Sunday, August 20, 2017

Central Bank steps in to stop KBZ panic

Central Bank ‘is standing behind all private banks’, says senior official

The Central Bank of Myanmar last week stepped in to quell a rumour-fuelled run on one of the nation’s largest lenders, Kanbawza Bank.

The panic prompted customers to withdraw K8 billion from the bank’s branches in Yangon and Mandalay on October 5, up from the daily average of K1-2 billion, officials said.

In order to restore calm, the Central Bank of Myanmar issued a statement on the evening of October 5 backing the bank and dismissing the rumour.

U Win Thaw, the deputy director general of the Central Bank’s Yangon office, said at a press conference on October 6 that none of Myanmar’s banks were in danger of going under.

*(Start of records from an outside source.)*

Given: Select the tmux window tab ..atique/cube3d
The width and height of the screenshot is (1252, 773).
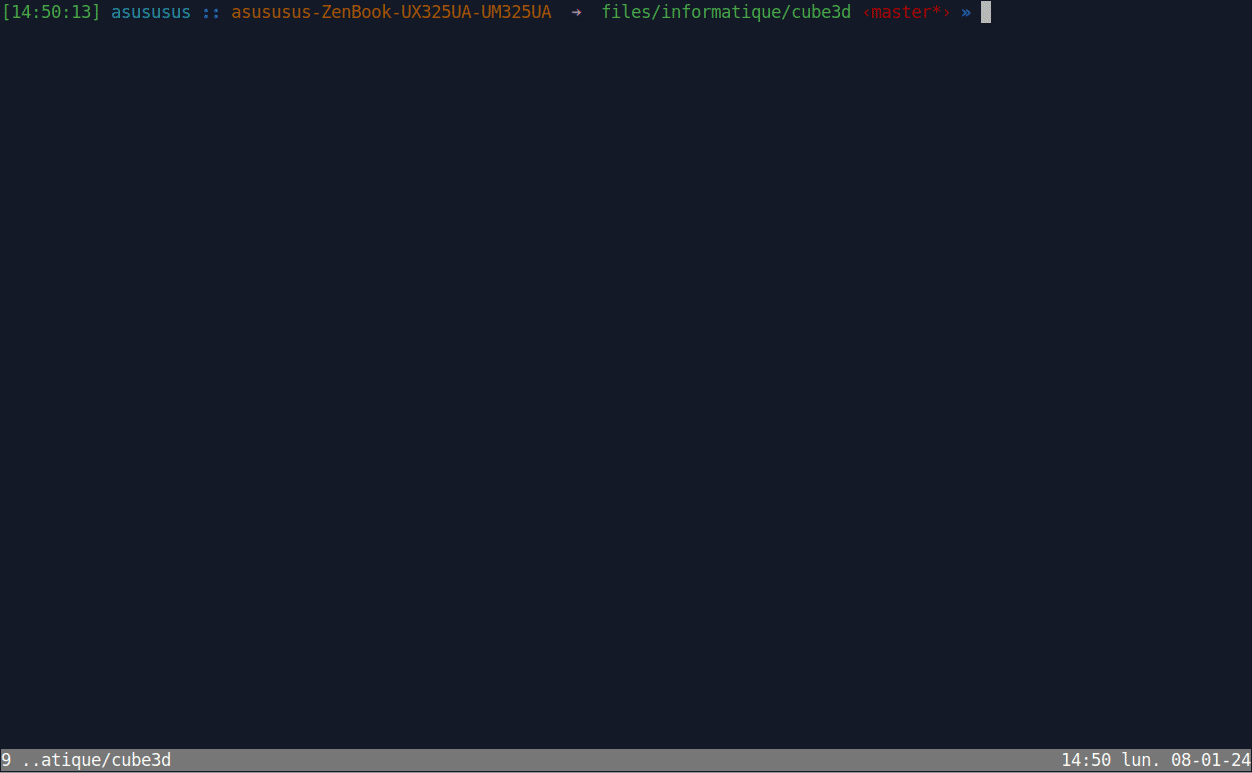Looking at the screenshot, I should pos(96,760).
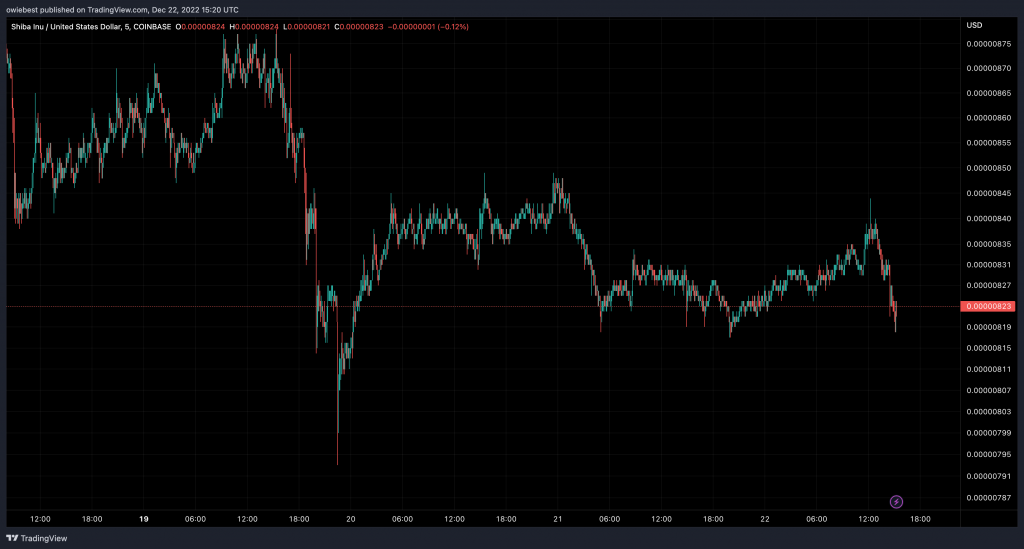Click the purple lightning bolt icon

897,501
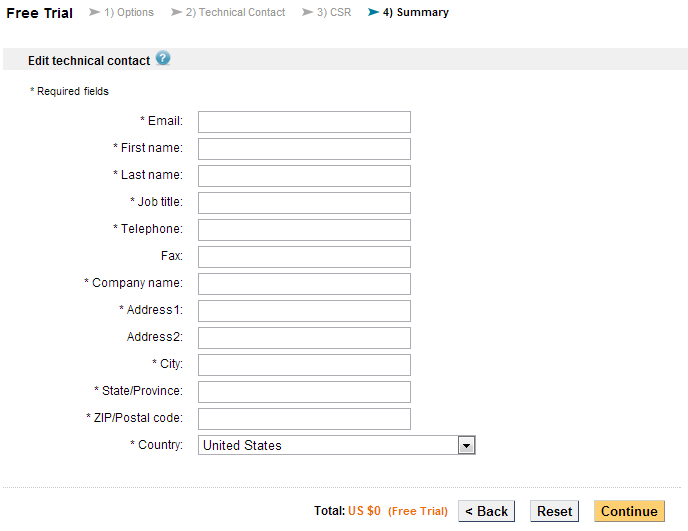Focus the City input field
The image size is (688, 531).
[x=304, y=365]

“This is only a rumour … the Central Bank can guarantee that all private banks [are healthy]. We’ve tightly restricted all private banks and ensured they follow the rules of the Central Bank. We’ve investigated all [owners of] private banks before they were allowed to open to check whether their money has been legally acquired,” he said.

“All private banks have to show their financial statistics every day to the Central Bank … the banks even complain that we place too many restrictions on them.

“The Central Bank is standing behind all private banks. We’re fully backing them.”

The panic began after rumours spread through social media early last week that a Kanbawza Bank truck filled with contraband – allegedly drugs – had been intercepted by police, and the bank’s chairman, U Aung Ko Win, had been arrested.

As a result, many people rushed to Kanbawza Bank branches to withdraw their savings, with large queues seen outside several branches in Yangon.

U Win Thaw suggested the rumours were the work of “underground saboteurs” who “don’t want the banking sector to develop” and were probably designed to harm the industry as a whole, rather than just Kanbawza.

“Banking sector development is a foundation of the country’s development. The intention of targeting the banking sector is to harm the country’s development, not only Kanbawza,” he said.

He said he was confident Myanmar was not heading for a repeat of the 2003 banking crisis, which occurred “because banks were not following the monetary rules”, he said.

“Now the Central Bank is handling all private banks carefully and that is why there won’t be any closures or bankruptcies. The 2003 crisis happened because enforcement was weak at that time.”

The previous evening, the Central Bank issued a statement through state-run television channels denying the rumour.

A small notice was also printed on the back page of the state-run New Light of Myanmar newspaper on October 6 that did not name Kanbawza but described the rumour as “hearsay”. It called on citizens to trust the banks.

“With respect to those news, the Central Bank of Myanmar announced that they are mere rumours aired by those with ill will to harm the interests of banks, and not true; that private banks are operating in line with banking procedures and rules and regulations under the systematic management of the Central Bank of Myanmar and thus, citizens can trust all the private banks,” the notice said.

Kanbawza Bank vice chairman U Than Lwin, a former deputy governor of the Central Bank, said depositors in Yangon and Mandalay had withdrawn K8 billion on October 5 but the bank still had enough cash to pay out more deposits.

He said the bank has about K100 billion in capital, and each branch has at least K700 million. The bank controls about one-third of the overall private banking sector, he said, and was also the second-highest income tax paying firm in the 2011-12 financial year, the Ministry of Finance and Revenue announced in June.

“We’ve found that the most worried people are small depositors, those who have K100,000 to K500,000,” he said at the October 6 press conference.

He said the Central Bank had given Kanbawza permission to start offering deposit insurance and this would further improve the bank’s reputation with customers.

He said the rumours were unlikely to have been started by a rival bank because of the risk the panic could spread throughout the industry.

“If a bank falls down, all other banks will be affected. We’ve seen this before in the 2008 global financial crisis and 1997 Asian financial crisis, where it started in Thailand spread to other Asian countries,” U Than Lwin said.

He said the Central Bank had introduced strict controls following the 2003 banking crisis to strengthen the sector and these had been stringently enforced.

“We are operating transparently, we never manipulate our audits, we accept international financial institutions to check our audits every time,” he said.

“The Central Bank has taken steps so there won’t be a repeat of 2003. It strictly manages the private banks. I have said [in interviews with the media] that the Central Bank over regulates … I want to tell the public now through the media, don’t believe the rumours,” he said.

Earlier in the week, U Aung Ko Win presided over the opening of the bank’s 79th branch, in Yangon’s Thingangyun township, on October 4.

U Than Lwin said U Aung Ko Win had wanted to attend the October 6 press conference but could not because he had to attend a meeting with President U Thein Sein in Nay Pyi Taw.